Body temperature is controlled by the thermoregulatory centre in the anterior hypothalamus in the floor of the third ventricle. Gram-negative bacteria contain lipopolysaccharide (LPS) and peptidoglycan, which is also a component of Gram-positive bacterial cell walls. Toll-like receptors (TLR, p. 202) on monocytes and dendritic cells recognize these lipopolysaccharides and generate signals leading to formation of inflammatory cytokines, e.g. IL-1, -6, -12, TNF-α and many others. These cytokines act on the thermoregulatory centre by increasing prostaglandin (PGE2) synthesis. The antipyretic effect of salicylates is brought about, at least in part, through its inhibitory effects on prostaglandin synthase.

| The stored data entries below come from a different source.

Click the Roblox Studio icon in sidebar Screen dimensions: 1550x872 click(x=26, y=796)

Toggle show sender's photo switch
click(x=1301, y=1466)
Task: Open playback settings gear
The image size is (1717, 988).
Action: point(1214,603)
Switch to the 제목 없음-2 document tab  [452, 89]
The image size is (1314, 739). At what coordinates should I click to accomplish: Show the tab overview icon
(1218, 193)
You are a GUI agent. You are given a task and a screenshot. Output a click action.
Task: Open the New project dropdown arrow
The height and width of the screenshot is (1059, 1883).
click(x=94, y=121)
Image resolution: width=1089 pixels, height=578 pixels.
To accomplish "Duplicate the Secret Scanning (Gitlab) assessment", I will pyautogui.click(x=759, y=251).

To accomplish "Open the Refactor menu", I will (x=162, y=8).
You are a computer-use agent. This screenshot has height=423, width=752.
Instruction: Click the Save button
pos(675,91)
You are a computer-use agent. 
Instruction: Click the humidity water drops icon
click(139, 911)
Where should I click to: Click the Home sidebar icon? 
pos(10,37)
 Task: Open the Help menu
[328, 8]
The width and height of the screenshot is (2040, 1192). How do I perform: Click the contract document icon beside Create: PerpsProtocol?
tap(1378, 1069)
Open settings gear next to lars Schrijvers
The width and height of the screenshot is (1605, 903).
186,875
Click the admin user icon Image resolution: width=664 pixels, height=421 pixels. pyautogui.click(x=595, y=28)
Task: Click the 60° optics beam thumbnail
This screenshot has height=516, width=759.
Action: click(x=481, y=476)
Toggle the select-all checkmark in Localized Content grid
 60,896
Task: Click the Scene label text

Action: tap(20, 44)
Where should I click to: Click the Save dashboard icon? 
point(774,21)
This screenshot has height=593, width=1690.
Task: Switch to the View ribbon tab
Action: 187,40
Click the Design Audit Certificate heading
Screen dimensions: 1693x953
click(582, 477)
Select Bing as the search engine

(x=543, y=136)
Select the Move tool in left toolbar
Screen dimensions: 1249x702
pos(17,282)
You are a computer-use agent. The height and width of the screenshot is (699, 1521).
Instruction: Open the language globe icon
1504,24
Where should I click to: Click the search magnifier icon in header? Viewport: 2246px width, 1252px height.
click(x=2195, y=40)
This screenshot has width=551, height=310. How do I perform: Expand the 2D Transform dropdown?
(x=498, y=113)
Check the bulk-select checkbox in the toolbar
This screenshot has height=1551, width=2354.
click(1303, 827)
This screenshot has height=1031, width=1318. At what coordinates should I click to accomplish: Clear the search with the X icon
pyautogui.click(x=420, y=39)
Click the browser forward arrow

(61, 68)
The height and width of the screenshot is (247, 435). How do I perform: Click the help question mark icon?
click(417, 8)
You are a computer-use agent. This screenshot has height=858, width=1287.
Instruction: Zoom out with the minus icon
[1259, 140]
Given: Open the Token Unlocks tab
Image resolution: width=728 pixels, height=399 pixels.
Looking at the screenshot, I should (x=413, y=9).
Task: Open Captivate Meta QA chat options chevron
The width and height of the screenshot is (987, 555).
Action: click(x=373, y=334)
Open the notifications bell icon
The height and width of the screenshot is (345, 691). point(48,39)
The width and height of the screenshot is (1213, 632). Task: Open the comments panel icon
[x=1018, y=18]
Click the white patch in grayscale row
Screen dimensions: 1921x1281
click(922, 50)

Fever production has a positive effect on the course of infection. However, for every 1°C rise in temperature, there is a 13% increase in resting metabolic rate and oxygen consumption. Fever therefore leads to increased energy requirements at a time when anorexia leads to decreased food intake. The normal compensatory mechanisms in starvation (e.g. mobilization of fat stores) are inhibited in acute infections. This leads to an increase in skeletal muscle breakdown, releasing amino acids, which, via gluconeogenesis, are used to provide energy.

Tumour necrosis factor (TNF)

TNF-α is released from a variety of phagocytic cells (macrophages/monocytes) and TNF-β from non-phagocytic cells (lymphocytes, natural killer cells) in response to infections (bacterial endotoxin) and inflammatory stimuli. TNF itself then stimulates the release of a cascade of other mediators involved in inflammation and tissue remodelling, such as interleukins (IL-1 and IL-6), prostaglandins, leukotrienes and corticotropin. TNF is therefore responsible for many of the effects of an infection.

The biological behaviour of the pathogen and the consequent host response are responsible for the clinical expression of disease that often allows clinical recognition. The incubation period following exposure can be helpful (e.g. chickenpox 14-21 days). The site and distribution of a rash may be diagnostic (e.g. shingles) while symptoms of cough, sputum and pleuritic pain point to lobar pneumonia. Fever and meningismus characterize classical meningitis. Infection may remain localized or become disseminated and give rise to the sepsis syndrome and disturbances of protein metabolism and acid-base balance. Many infections are self-limiting, and immune and non-immune host defence mechanisms will eventually clear the pathogens. This is generally followed by tissue repair, which may result in complete resolution or leave residual damage.